“Werther” no Municipal, sem nenhuma criatividade

Por Enio Squeff (publicado na “Folha de S. Paulo”, Música/crítica, em 06 de setembro de 1983)

 

“WERTHER”, de Massenet; Teatro Municipal de São Paulo. Elenco: Werther: Eduardo Alvares; Albert: Andrea Ramus; Le Baille: Wilson Carrara; Charlote: Graciela Araya Altamirano; Sophie: Anie Lacour; coral infantil “Gomes Cardim”; diretor musical: Tulio Colacioppo; diretor de cena: Fernando Peixoto; cenários: Carlos Jachieri.

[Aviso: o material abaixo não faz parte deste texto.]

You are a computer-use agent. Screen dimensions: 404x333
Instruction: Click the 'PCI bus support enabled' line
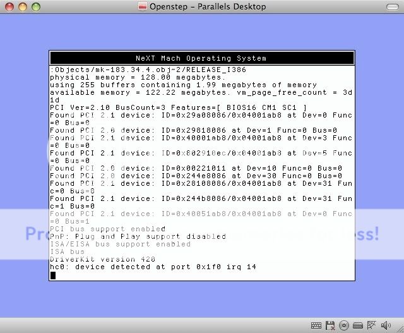tap(107, 229)
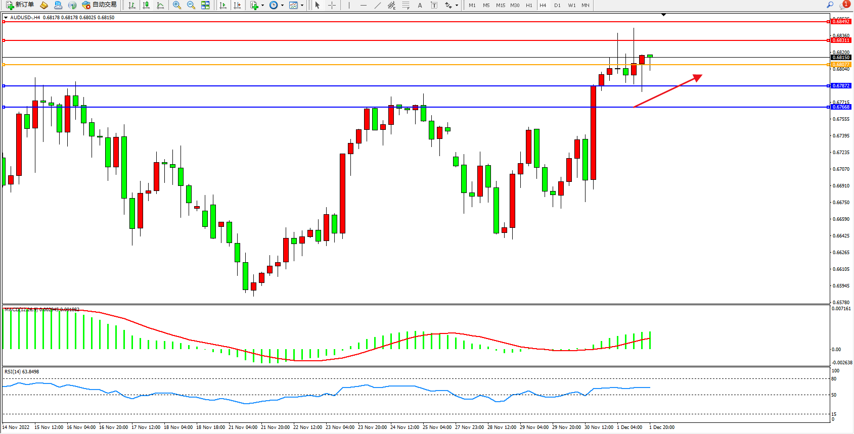The image size is (854, 434).
Task: Switch to the M15 timeframe
Action: 500,5
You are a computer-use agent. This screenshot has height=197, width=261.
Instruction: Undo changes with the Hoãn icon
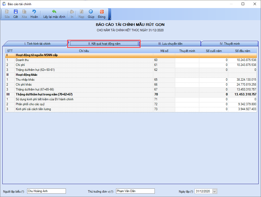[34, 14]
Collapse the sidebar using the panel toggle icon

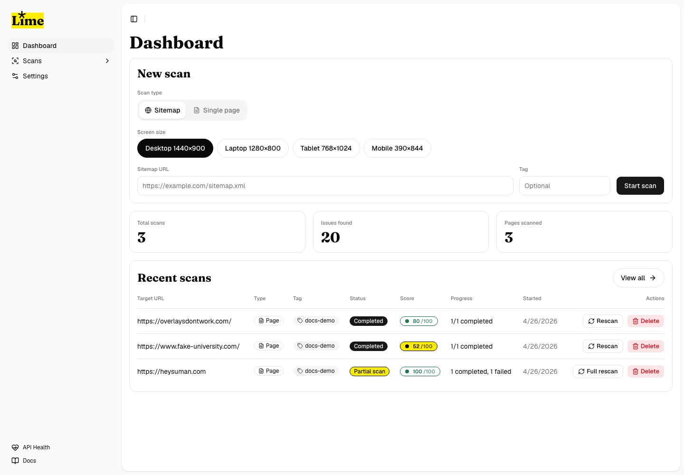coord(133,19)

Dizia-me há pouco um político do primeiro escalão do governo que o que falta no Brasil atual é criatividade. Não sei se é assim com países onde se comem cobras e lagartos – mas se o problema da criatividade preocupa os políticos, talvez não seja impróprio identificar estes problemas na área artística. Na primeira ópera encenada este ano pelo Municipal, isto é notável: “Werther”, do francês Jules Massenet, não é uma ópera inovadora. Pelo que tem de tradicional, porém, exigiria a contrafação numa encenação revolucionária; não é o que se vê.
É um aspecto aparentemente menor da montagem paulista de “Werther”. Do lado da música, por exemplo, as coisas poderiam ser bem piores. De fato, o tenor Eduardo Alvares com seu timbre metálico parece se ressentir de uma delicadeza que se supõe no personagem título, mas não compromete; quanto à sempre correta Graciala Arayo Altamirano, talvez se pudesse deplorar o pouco volume de sua voz em comparação com a força que o maestro Tulio Colacioppo imprime à orquestra. São deficiências audíveis que não atrapalham no todo: sob o ponto de vista musical, não se verificam os desastres que foram algumas encenações no ano passado (lembro “Colombo”, apenas para registrar). Cantores secundários como Anie Lacour ou mesmo Wilson Carrara e Andréa Ramus, com indiscutível vantagem para a primeira, parecem ter melhorado muito em relação com o que fizeram até aqui. Estão mais firmes. Sugerem que estamos formando um elenco secundário razoável. Mas a propósito da encenação, não pude deixar de me remeter às festinhas de colégio de freiras com seus desastrosos cenários de papelão e seus atores improvisados. Há um momento, na última cena, em que “Werther”, já com uma bala mortal no corpo, se levanta lépido como se a presença de sua bela companheira lhe fosse a ressurreição. A sra. Graciela Araya, como Charlote, de fato, está muito bonita. Seria até compreensível o entusiasmo de “Werther” da história por ela; e não duvido que por razões compreensíveis tentasse postergar sua condição de moribundo perante a declaração de amor de Charlote. Mas tudo soa falso e se fica desejando, sinceramente, que, no final, ao invés de morrer nos braços da amada, “Werther” emborque sobre os cenários.
Em suma, não duvido do talento dos responsáveis pela encenação. O sr. Fernando Peixoto já mostrou que é um dos maiores diretores de teatro deste país. E o sr. Carlos Jacchieri, autor do cenário, acho que fez o que lhe pediram. Ocorre que ou a ópera se renova – e só neste caso se explica a sua ressurreição – ou o suicídio de “Werther” será o mote para a sua própria extinção. O sr. Altman, atual diretor do Municipal, me parece, no mínimo, um homem bem intencionado. E como estamos no começo, ficam as expectativas.